Excerpts from a dataset
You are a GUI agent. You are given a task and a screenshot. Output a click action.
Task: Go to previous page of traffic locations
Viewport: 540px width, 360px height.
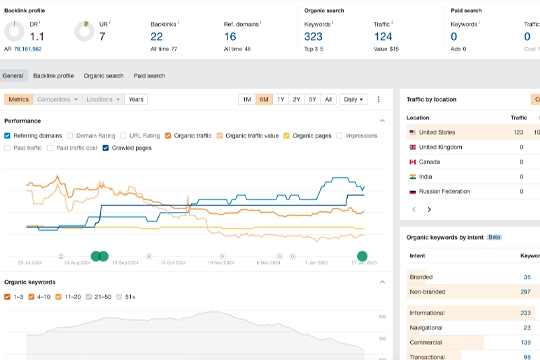[x=414, y=209]
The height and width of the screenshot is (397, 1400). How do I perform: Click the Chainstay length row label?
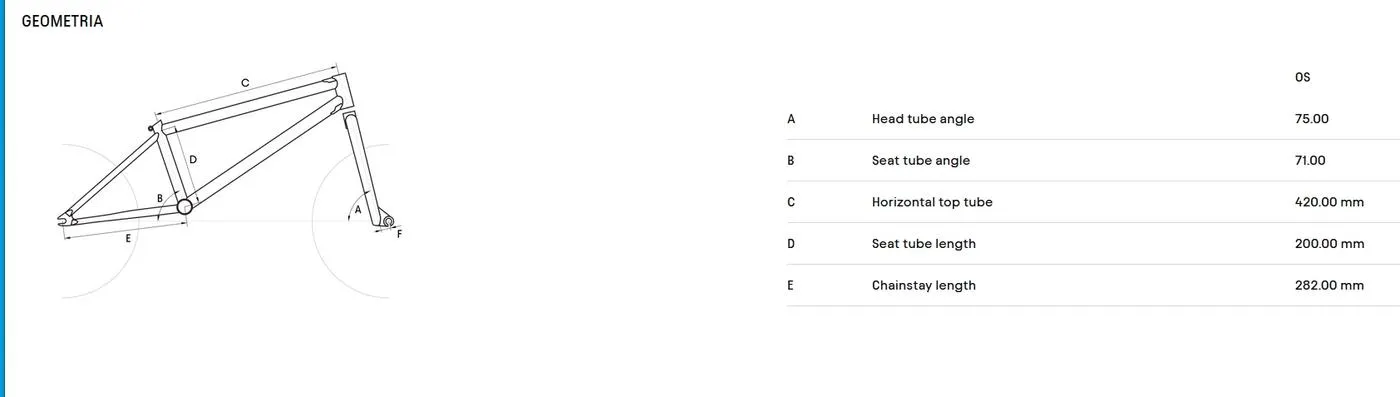pyautogui.click(x=924, y=285)
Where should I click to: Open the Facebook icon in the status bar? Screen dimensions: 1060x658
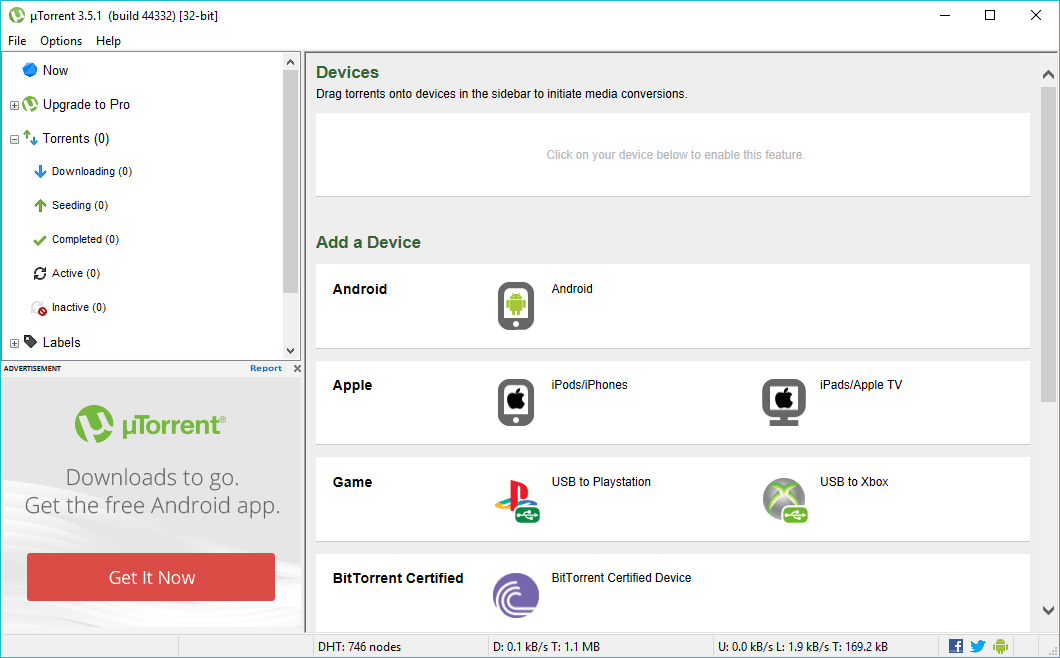pos(955,646)
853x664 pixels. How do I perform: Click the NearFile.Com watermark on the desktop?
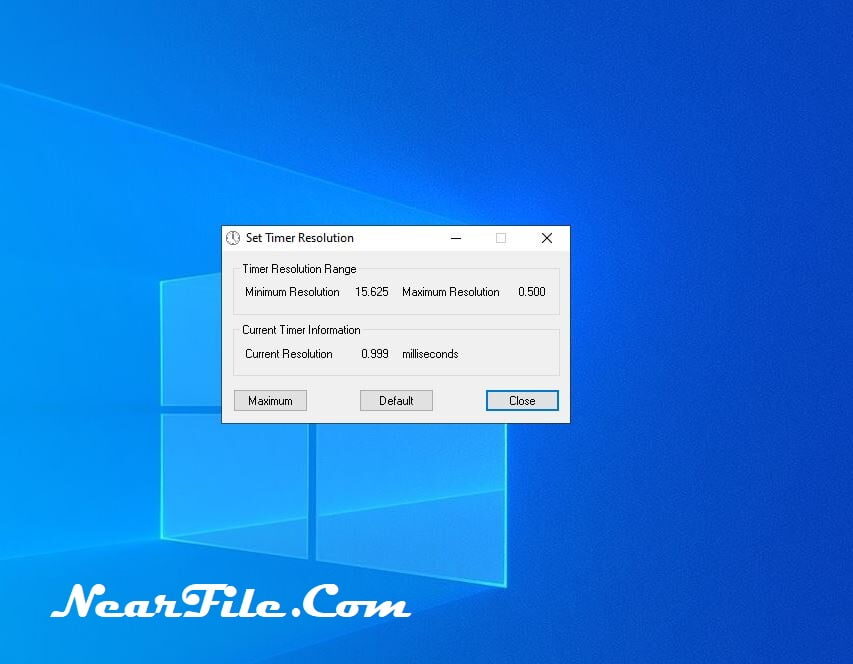[x=230, y=601]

> **Brief**
Copy the lines starting at the line that contains "853x664 pixels. How" and running to the final line of the entries, inclusive; omit all pictures.

> **Output of the exercise**
853x664 pixels. How do I perform: Click the NearFile.Com watermark on the desktop?
[x=230, y=601]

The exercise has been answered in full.